▶ Task goal
Starting at the line that contains "You are a computer-use agent. The" in the listing below, write out every line word for word until you have written the line that contains "Instruction: Click the".

▶ Provided information
########
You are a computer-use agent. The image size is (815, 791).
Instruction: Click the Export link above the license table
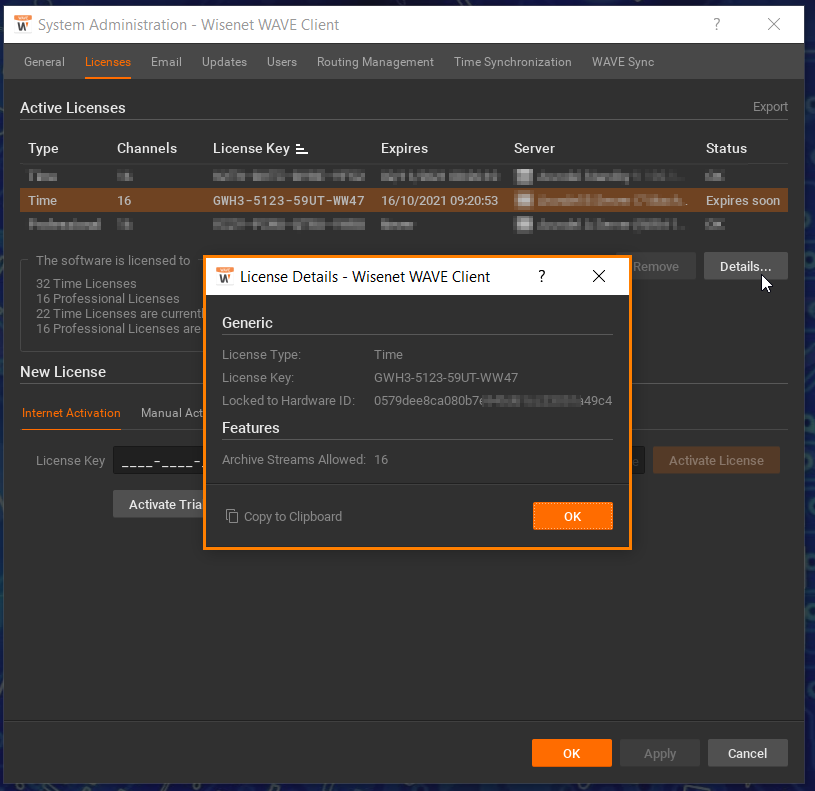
########
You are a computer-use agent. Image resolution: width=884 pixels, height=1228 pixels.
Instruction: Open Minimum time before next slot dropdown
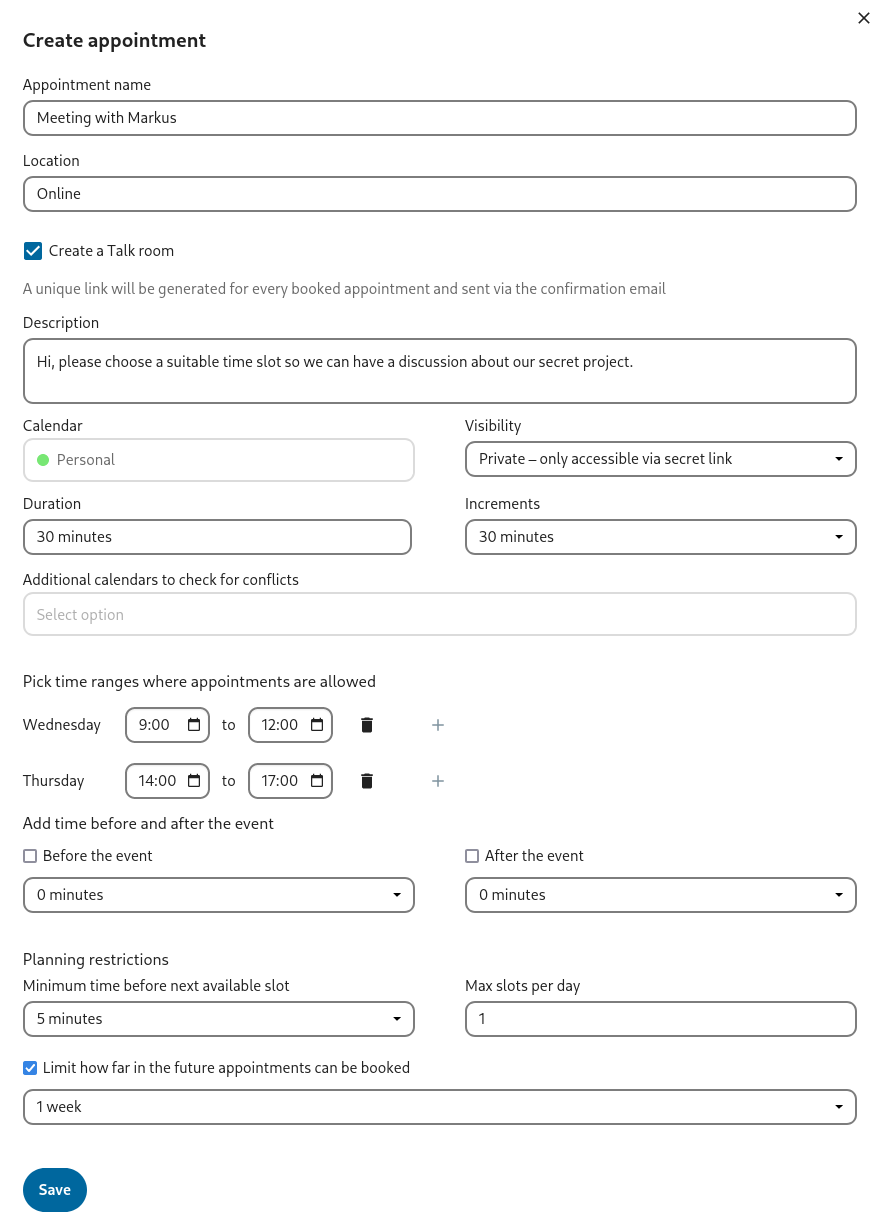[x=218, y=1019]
########
▶ Solved exercise
You are a computer-use agent. The image size is (815, 791).
Instruction: Click the Export link above the license table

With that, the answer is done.